Dinesh Trivedi, a member of the regional Trinamool Congress Party, unveiled the hike during a railway budget session in parliament, saying the extra cash was needed to improve the notoriously poor safety record of Indian trains.

"The health of the railway finances is not good," he told CNN-IBN television. "I have taken the railways out of ICU (intensive care)... I cannot guarantee safety if I do not have money."

A recent official report revealed almost 15,000 people were killed every year crossing rail tracks -- a figure that the government described as a "massacre".

"I vow to target zero deaths," Trivedi told parliament. "My focus will be safety, safety, safety."

The rise in passengers fares immediately faced criticism from his own Trinamool party, which is a member of the left-leaning coalition government headed by the Congress party.

Another U-turn on a proposed reform would spell more bad news for the beleaguered government.

It succumbed to pressure from the opposition over the opening up the retail market to foreign supermarkets last December and has reversed a confusing ban on cotton exports imposed last week.

Trivedi said the government aims to spend a record 601 billion rupees (ê12 billion) in the financial year 2012-13 on improving safety and tracks, building new lines and introducing new trains.

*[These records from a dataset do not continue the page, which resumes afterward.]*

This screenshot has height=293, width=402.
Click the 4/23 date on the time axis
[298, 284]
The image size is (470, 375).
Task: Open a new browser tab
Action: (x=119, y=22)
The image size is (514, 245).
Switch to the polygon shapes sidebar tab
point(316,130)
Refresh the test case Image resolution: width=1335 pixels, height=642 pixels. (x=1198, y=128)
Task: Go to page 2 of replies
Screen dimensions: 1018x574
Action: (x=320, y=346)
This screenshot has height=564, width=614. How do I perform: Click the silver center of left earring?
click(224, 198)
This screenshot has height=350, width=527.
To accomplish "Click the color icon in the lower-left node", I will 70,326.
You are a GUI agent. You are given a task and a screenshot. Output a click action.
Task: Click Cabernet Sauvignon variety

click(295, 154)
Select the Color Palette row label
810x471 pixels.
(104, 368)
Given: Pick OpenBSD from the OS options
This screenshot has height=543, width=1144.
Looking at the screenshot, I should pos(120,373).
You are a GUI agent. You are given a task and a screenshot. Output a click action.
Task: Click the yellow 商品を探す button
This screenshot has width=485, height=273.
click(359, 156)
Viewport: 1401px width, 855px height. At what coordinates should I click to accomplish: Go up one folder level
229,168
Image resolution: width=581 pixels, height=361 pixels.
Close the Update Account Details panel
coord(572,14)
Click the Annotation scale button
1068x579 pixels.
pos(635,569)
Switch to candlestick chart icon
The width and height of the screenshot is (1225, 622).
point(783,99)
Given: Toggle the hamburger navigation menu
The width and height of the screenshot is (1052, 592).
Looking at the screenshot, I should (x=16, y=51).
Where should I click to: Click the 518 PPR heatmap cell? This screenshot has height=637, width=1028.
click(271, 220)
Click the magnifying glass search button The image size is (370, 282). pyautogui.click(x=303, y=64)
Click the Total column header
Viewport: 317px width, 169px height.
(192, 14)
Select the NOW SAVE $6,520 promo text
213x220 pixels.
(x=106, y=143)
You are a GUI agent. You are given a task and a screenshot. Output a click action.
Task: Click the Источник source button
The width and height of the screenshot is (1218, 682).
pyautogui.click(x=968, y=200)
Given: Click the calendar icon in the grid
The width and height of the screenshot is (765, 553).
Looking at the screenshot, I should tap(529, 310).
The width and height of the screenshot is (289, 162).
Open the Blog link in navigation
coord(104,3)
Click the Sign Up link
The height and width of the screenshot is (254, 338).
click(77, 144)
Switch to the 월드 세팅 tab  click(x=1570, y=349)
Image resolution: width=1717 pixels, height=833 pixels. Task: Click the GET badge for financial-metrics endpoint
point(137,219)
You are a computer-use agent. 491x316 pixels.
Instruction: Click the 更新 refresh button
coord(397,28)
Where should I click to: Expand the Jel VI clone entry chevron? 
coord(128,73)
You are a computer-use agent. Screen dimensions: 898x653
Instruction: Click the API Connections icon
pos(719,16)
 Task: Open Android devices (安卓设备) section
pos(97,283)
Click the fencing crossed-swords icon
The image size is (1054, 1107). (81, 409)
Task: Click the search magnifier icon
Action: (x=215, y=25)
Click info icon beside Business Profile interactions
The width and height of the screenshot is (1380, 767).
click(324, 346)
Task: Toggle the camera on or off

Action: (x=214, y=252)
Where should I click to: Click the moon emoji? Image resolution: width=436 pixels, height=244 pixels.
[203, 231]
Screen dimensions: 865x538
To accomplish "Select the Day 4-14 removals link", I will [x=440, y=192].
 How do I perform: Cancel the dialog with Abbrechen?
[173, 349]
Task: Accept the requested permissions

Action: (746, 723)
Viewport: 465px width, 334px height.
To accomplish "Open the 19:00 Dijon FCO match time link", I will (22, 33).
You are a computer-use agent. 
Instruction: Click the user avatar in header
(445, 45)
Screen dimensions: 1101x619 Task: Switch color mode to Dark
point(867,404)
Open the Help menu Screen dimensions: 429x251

The proposed increase in fares will be largest for air-conditioned premium classes and smallest for uncomfortable and often packed lower class.

The 1,384-kilometre (860-mile) journey between Mumbai and Delhi will rise by a total of 415 rupees (ê8.30) or 30 paesa (less than a cent) per kilometre for the top class.

For bottom-rung second-class customers, the Mumbai-Delhi fare will rise by 27.68 rupees or two paesa per kilometre.

Trivedi said that upgrading the British colonial-era railway network and improving safety would need 14 trillion rupees over the next decade and hiking fares was the only way to pay for it.

Proposed safety improvements on the largely unfenced network include phasing out unmanned level crossings, where many accidents occur, and upgrading tracks. Toilets which empty onto the tracks and spread disease will also be replaced.

Indian Prime Minister Manmohan Singh praised the budget as "forward-looking" in a short statement released by his office.

The National Crime Records Bureau, which gathers the causes of fatalities across India, says 25,705 people died on the railways in 2009, the latest overall figures available.

The railways -- still the main form of long-distance travel in India despite fierce competition from new airlines -- run thousands of passenger and freight trains and carry millions of people daily.

But derailments, collisions and other accidents are common.

The railway budget is presented separately from the national budget, to be announced Friday, due to the huge freight and passenger volume.